» DOCUMENT:

* start *

Closed EricFournier3 closed 4 days ago

EricFournier3 commented 3 weeks ago

Is there an existing issue for this?

Description of the Bug/Issue

Hi,

would it be possible to add errorStrategy 'ignore' in the VADR process and produce the samples output as it was in the previous version (consensus, reports, images, etc). Because when this step fail for one sample, the whole pipeline stop. We are using nf-flu in our local in-house Influenza global pipeline. And when it fail this way, all other samples are not processed

For your info, this problematic sample (L00955952004) was perfectly processed with the previous version of nf-flu (without the VADR process)

Thanks

Nextflow command-line

nextflow   run CFIA-NCFAD/nf-flu -c slurm.config --input $samplesheet.csv -profile singularity,slurm --platform illumina --outdir myoutdir

Error Message

Pipeline execution summary
  ---------------------------
  Completed at : 2024-10-11T11:41:08.780879272-04:00
  Duration     : 1m 38s
  Success      : false
  Results Dir  : /data/devel/nf-flu/results/run_nextseq_14
  Work Dir     : /data/devel/nf-flu/work
executor >  slurm (9), local (1)

* end *

» REQUIRED TASK: Copy out the entire issue report on the VADR process, reproducing every line and character without change.

» PROVIDED MATERIAL:
* start *

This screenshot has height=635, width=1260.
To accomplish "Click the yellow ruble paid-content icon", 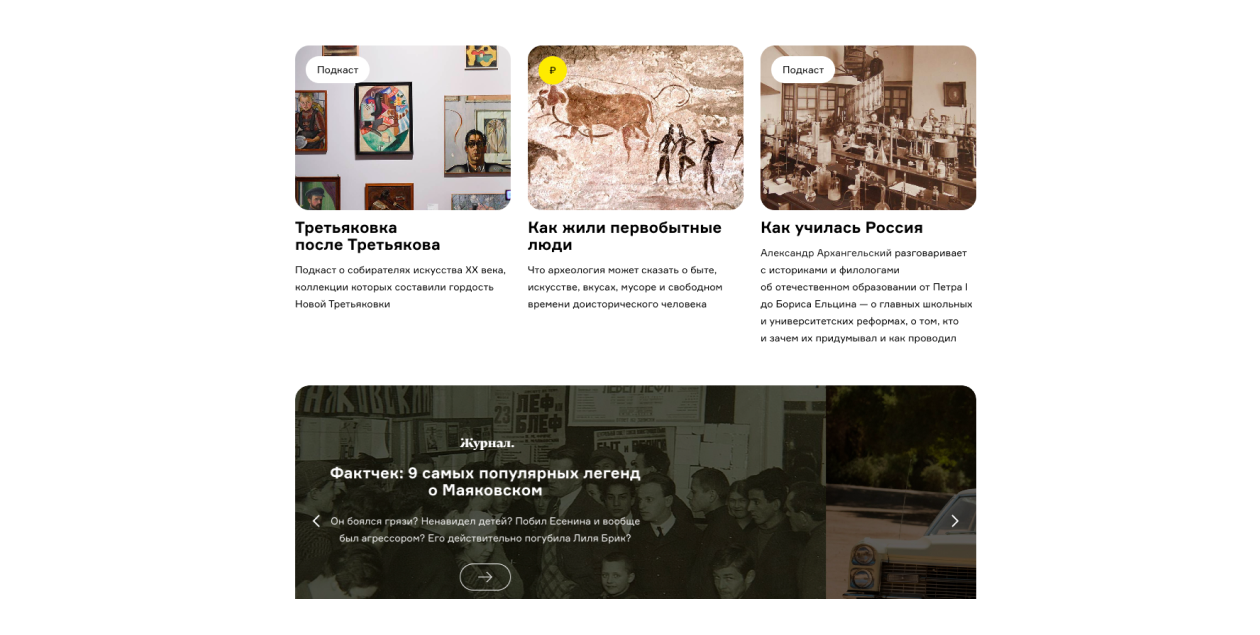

* end *

» COMPLETE OUTPUT:
Closed EricFournier3 closed 4 days ago

EricFournier3 commented 3 weeks ago

Is there an existing issue for this?

Description of the Bug/Issue

Hi,

would it be possible to add errorStrategy 'ignore' in the VADR process and produce the samples output as it was in the previous version (consensus, reports, images, etc). Because when this step fail for one sample, the whole pipeline stop. We are using nf-flu in our local in-house Influenza global pipeline. And when it fail this way, all other samples are not processed

For your info, this problematic sample (L00955952004) was perfectly processed with the previous version of nf-flu (without the VADR process)

Thanks

Nextflow command-line

nextflow   run CFIA-NCFAD/nf-flu -c slurm.config --input $samplesheet.csv -profile singularity,slurm --platform illumina --outdir myoutdir

Error Message

Pipeline execution summary
  ---------------------------
  Completed at : 2024-10-11T11:41:08.780879272-04:00
  Duration     : 1m 38s
  Success      : false
  Results Dir  : /data/devel/nf-flu/results/run_nextseq_14
  Work Dir     : /data/devel/nf-flu/work
executor >  slurm (9), local (1)